Plotting txt file with date, time and value data - python

I am pretty new to Python programing and have already been confronted with a problem that drives me insane. I kept on searching for the problem - even here at stack overflow. However, I didn't get any solution to solve my problem, which made me sign up for this site.
Nevertheless, this is my problem:
I have several txt files, that contain 3 columns. The first one can be neglected, the second one contains a mixture of date and time, separated with the letter "T" and the third column contains the value (pressure, temperature, what so ever).
Now, what I want to do is, to plot the second column (time and date) on the x axis and the value on the y axis.
I've tried MANY codes - also some are described here at stack overflow - but none of them was the one I was searching for and brought the right results.
More detailed, this is what a my txt files look like:
# MagPy ASCII
234536326.456,2014-06-17T14:23:00.000000,459.7463393940044
674346235.235,2014-06-17T14:28:00.000000,462.8783040474751
and so on.
Forget about the first column. Only the second and third one are relevant. So here, I guess, I have to skip the first line (and the first column), right?
HOWEVER - and here comes the part I cannot solve - with this "T" inside the second column, this becomes a string format.
One of my many errors I get is: could not convert string to float
Well, I searched stack overflow and came across the following code:
x, y = np.loadtxt('example.txt', dtype=int, delimiter=',',
unpack=True, usecols=(1,2))
plt.plot(x, y)
plt.title('example 1')
plt.xlabel('D')
plt.ylabel('Frequency')
plt.show()
I edited the "usecols" to 1 and 2, but with this code, I get the error: list index out of range
So, it doesn't matter what I do, I get an error any time. And the only thing I want is a plot (with matplotlib), that contains time and date on the x axis and the value (e.g. 459.7463393940044 from above) on the y axis.
And talking about what I need: At the end, I have to put several diagrams (about 4-6), that were generated with MANY txt file data, in one figure.
Please, can anyone help me with this? I'd appreciate your help a lot!

This is numpy datetime format. You need to add an explicit converter for the datetime field. The documentation contains additional format details. This question shows how to fill in the converters argument.
date, closep, highp, lowp, openp, volume =
np.loadtxt(f, delimiter=',', unpack=True,
converters={0:mdates.strpdate2num('%d-%b-%y')})
Is that enough to lead you to a full solution?

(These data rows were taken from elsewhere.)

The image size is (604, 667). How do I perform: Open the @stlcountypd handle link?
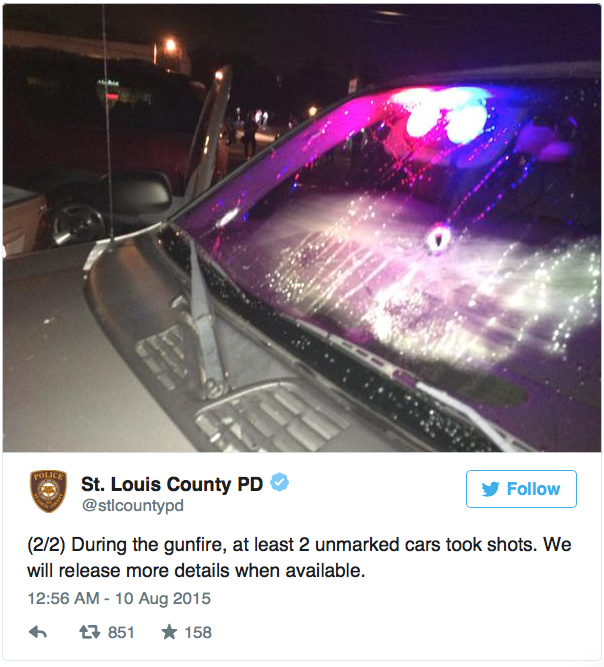click(x=132, y=505)
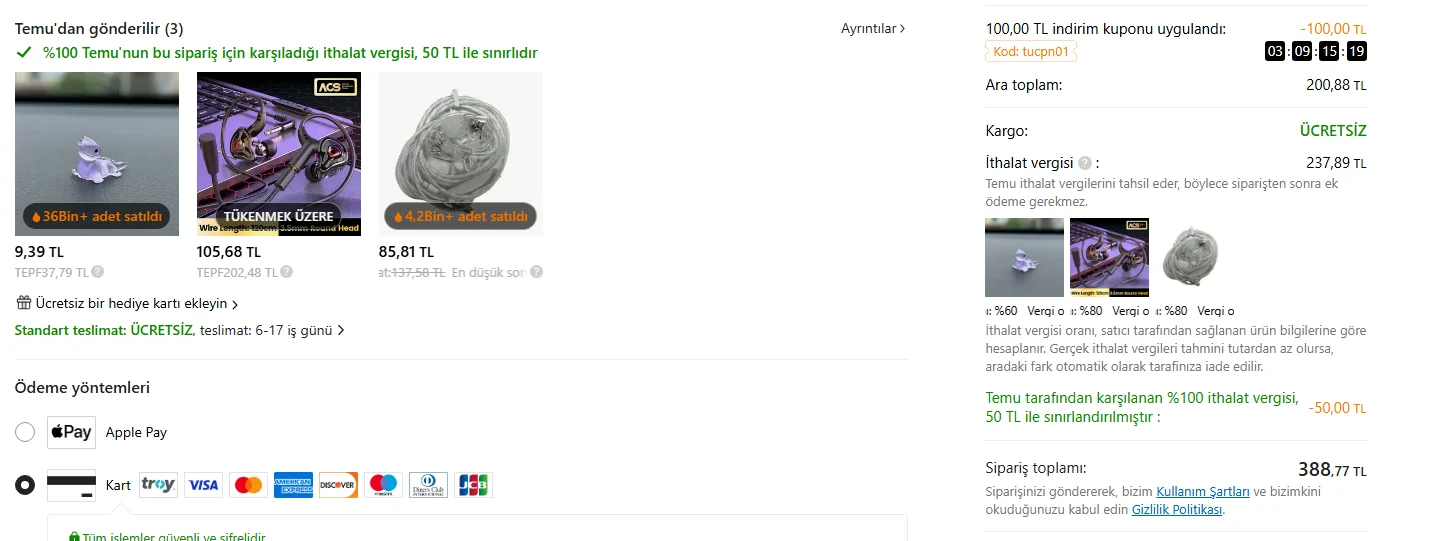Click the American Express icon
Screen dimensions: 1431x541
tap(293, 485)
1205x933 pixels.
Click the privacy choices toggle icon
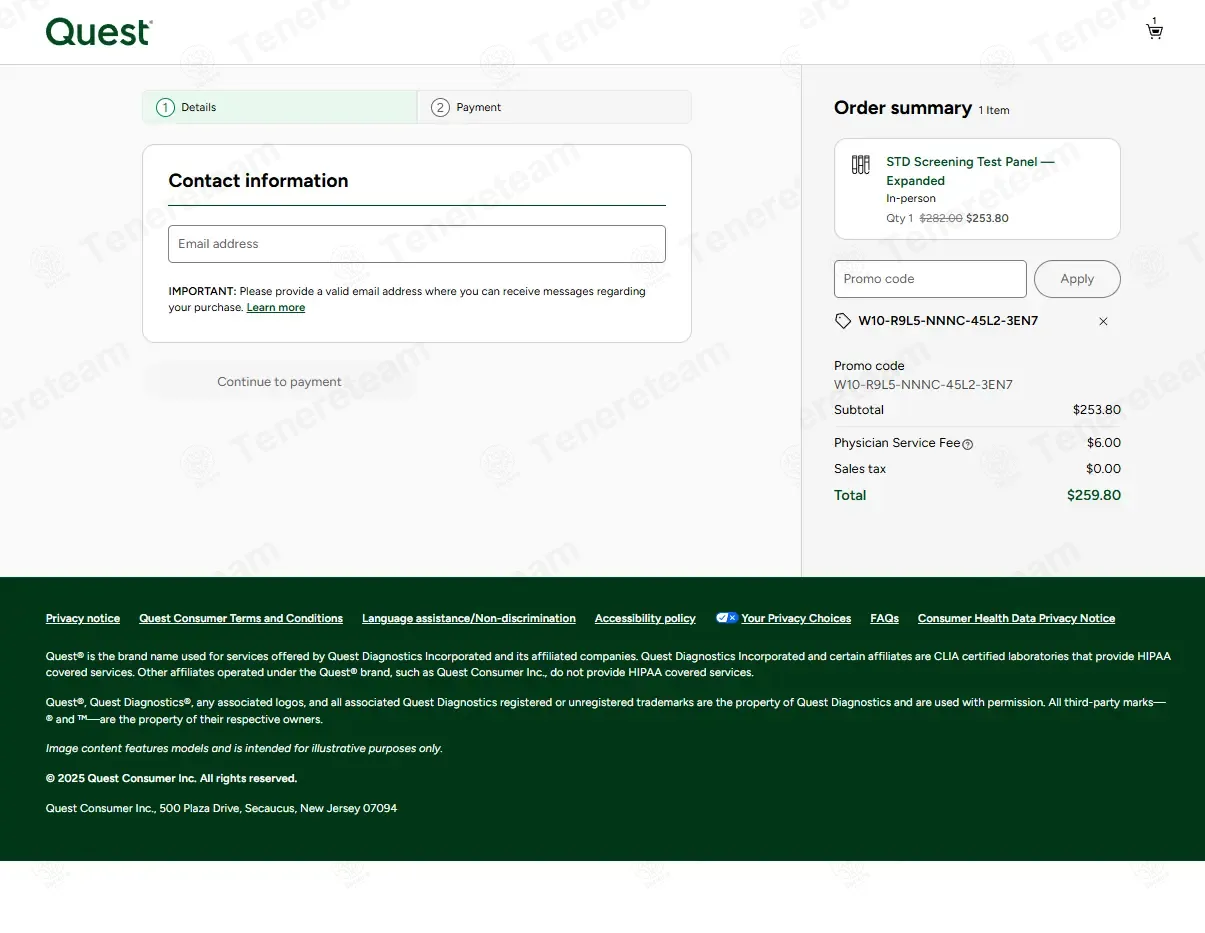click(x=726, y=618)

First, thanks for your response! Unfortunately, this doesn't work at all. I tried it with your converter and combined it with my code, but it didn't work out well. I tried then this code:
# Converter function
datefunc = lambda x: mdates.date2num(datetime.strptime(x, '%d %m %Y %H %M %S'))
# Read data from 'file.dat'
dates, levels = np.genfromtxt('BMP085_10085001_0001_201508.txt', # Data to be read
delimiter=19, # First column is 19 characters wide
converters={1: datefunc}, # Formatting of column 0
dtype=float, # All values are floats
unpack=True) # Unpack to several variables
fig = plt.figure()
ax = fig.add_subplot(111)
# Configure x-ticks
ax.set_xticks(dates) # Tickmark + label at every plotted point
ax.xaxis.set_major_formatter(mdates.DateFormatter('%d/%m/%Y %H:%M'))
ax.plot_date(dates, levels, ls='-', marker='o')
ax.set_title('title')
ax.set_ylabel('Waterlevel (m)')
ax.grid(True)
# Format the x-axis for dates (label formatting, rotation)
fig.autofmt_xdate(rotation=45)
fig.tight_layout()
fig.show()
And I get an list index out of range error again. Seriously, I do not know any possible solution to make it look like that in the end: {Plot date and time (x axis) versus a value (y axis) using data from file} - see diagram on the bottom of the page.

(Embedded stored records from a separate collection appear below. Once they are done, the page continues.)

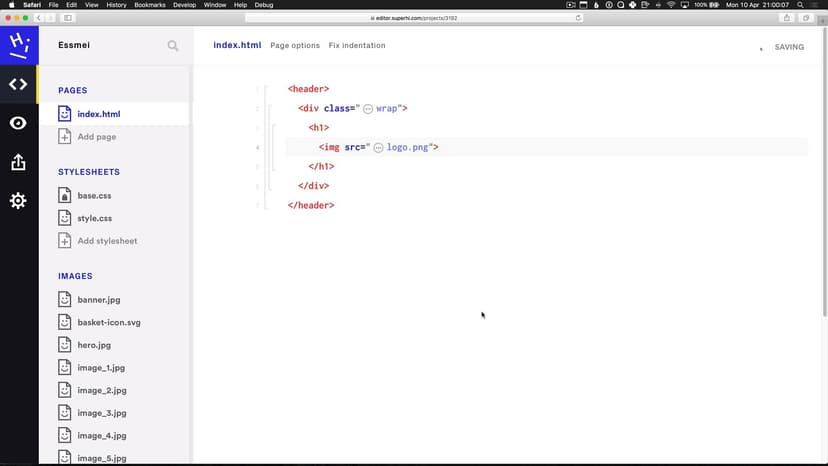Click the export/share upload icon

coord(18,162)
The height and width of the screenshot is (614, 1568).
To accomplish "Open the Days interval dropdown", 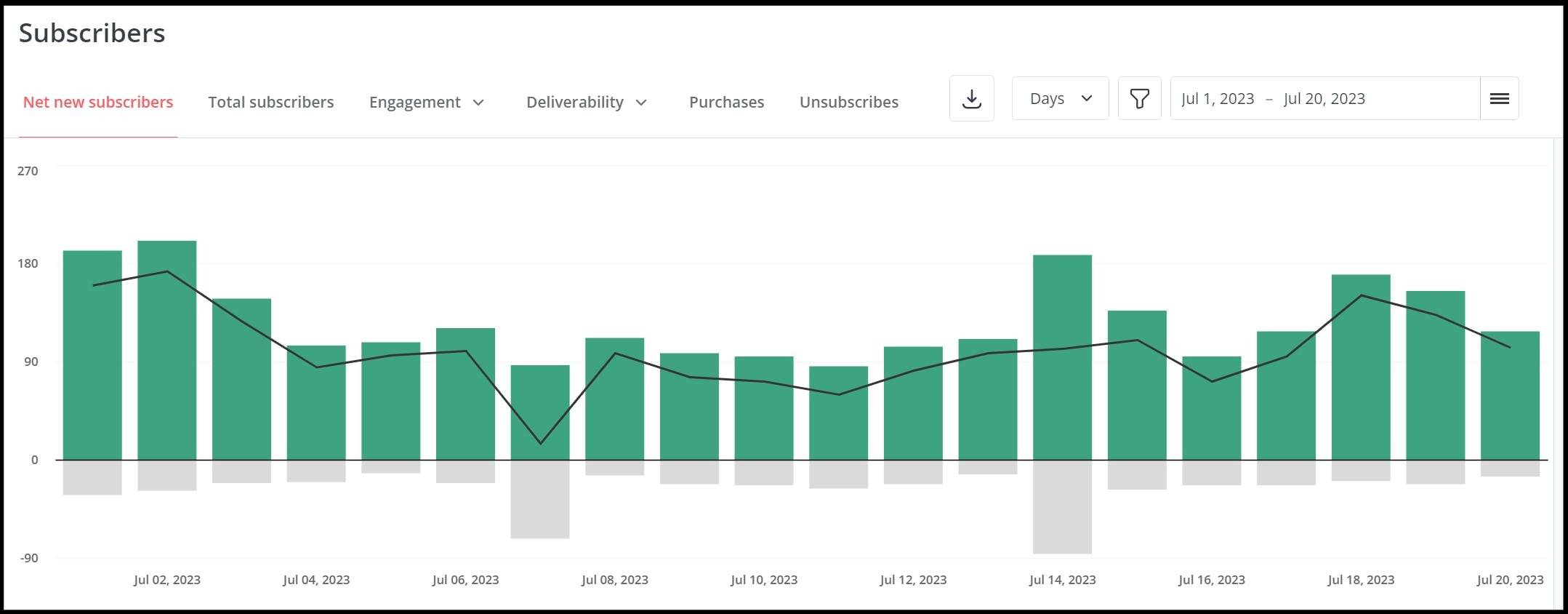I will [x=1060, y=98].
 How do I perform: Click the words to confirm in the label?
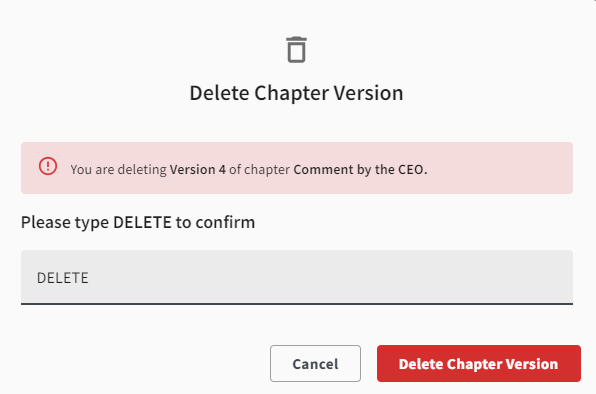(215, 222)
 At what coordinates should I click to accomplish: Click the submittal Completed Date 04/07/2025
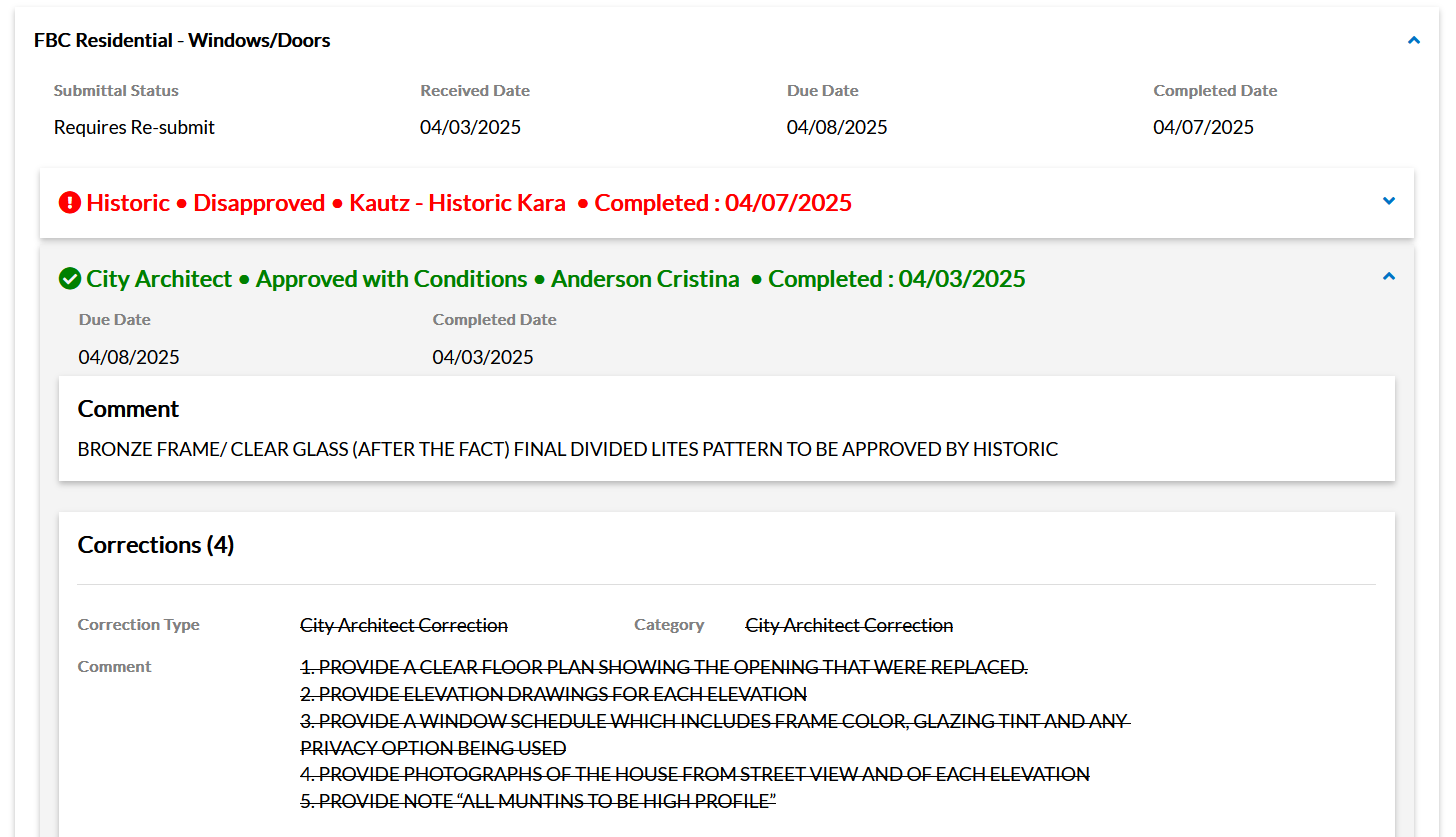pos(1203,128)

I've had success doing the following. First, it's ok to read in your ISO8601 date as a string (so a basic read a line and split on comma will work). To convert the date string to a datetime object you can use
import dateutil
# code to read in date_strings and my_values as lists goes here ...
# Here's the magic to parse the ISO8601 strings and make them into datetime objects
my_dates = dateutil.parser.parse(date_strings)
# Now plot the results
fig = plt.figure()
ax = fig.add_subplot(1,1,1)
ax.plot_date(x=my_dates, y=my_values, marker='o', linestyle='')
ax.set_xlabel('Time')

Related

Time Series Chart: Groupby seasons (or specfic months) for multiple years in xarray

Thank you for taking interest in my question.
I am hoping to do plot a temperature time series chart specifically between the months January to August from 1981-1999.
Below are my codes and attempts:
temperature = xr.open_dataarray('temperature.nc')
temp = temperature.sel(latitude=slice(34.5,30), longitude=slice(73,78.5))
templatlonmean = temp.mean(dim=['latitude','longitude'])-273.15
tempgraph1 = templatlonmean.sel(time=slice('1981','1999'))
The above commands read in fine without any errors.
Below are my attempts to divide the months into seasons:
1st Attempt
tempseason1 = tempgraph1.groupby("time.season").mean("time")
#Plotting Graph Command
myfig, myax = plt.subplots(figsize=(14,8))
timeyears = np.unique(tempgraph1["time.season"])
tempseason1.plot.line('b-', color='red', linestyle='--',linewidth=4, label='1981-1999 Mean')
I got this error:
"Plotting requires coordinates to be numeric, boolean, or dates of type numpy.datetime64, datetime.datetime, cftime.datetime or pandas.Interval. Received data of type object instead."
I tried this as my second attempt (retrieved from this post Select xarray/pandas index based on specific months)
However, I wasn't sure how can I plot a graph with this, so I tried the following:
def is_amj(month):
return (month >= 4) & (month <= 6)
temp_seasonal = tempgraph1.sel(time=is_amj(tempgraph1['time.month']))
#Plotting Graph Command
timeyears = np.unique(tempgraph1["time.season"])
temp_seasonal.plot.line('b-', color='red', linestyle='--',linewidth=4, label='1981-1999 Mean')
And it caused no error but the graph was not ideal
So I moved on to my 3rd attempt (from here http://xarray.pydata.org/en/stable/examples/monthly-means.html):
month_length = tempmean.time.dt.days_in_month
weights = month_length.groupby('time.season') / month_length.groupby('time.season').sum()
np.testing.assert_allclose(weights.groupby('time.season').sum().values, np.ones(4))
ds_weighted = (tempmean * weights).groupby('time.season').sum(dim='time')
ds_unweighted = tempmean.groupby('time.season').mean('time')
#Plot Commands
timeyears = np.unique(tempgraph1["time.season"])
ds_unweighted.plot.line('b-', color='red', linestyle='--',linewidth=4, label='1981-1999 Mean')
Still I got the same error as the 1st attempt:
"Plotting requires coordinates to be numeric, boolean, or dates of type numpy.datetime64, datetime.datetime, cftime.datetime or pandas.Interval. Received data of type object instead."
As I this command was used to plot weather maps rather than time series chart, however I believed the groupby process would be similar or the same even, thats's why I used it.
However, as I am relatively new in coding, please excuse any syntax errors and that I am not able to spot any obvious ways to go about this.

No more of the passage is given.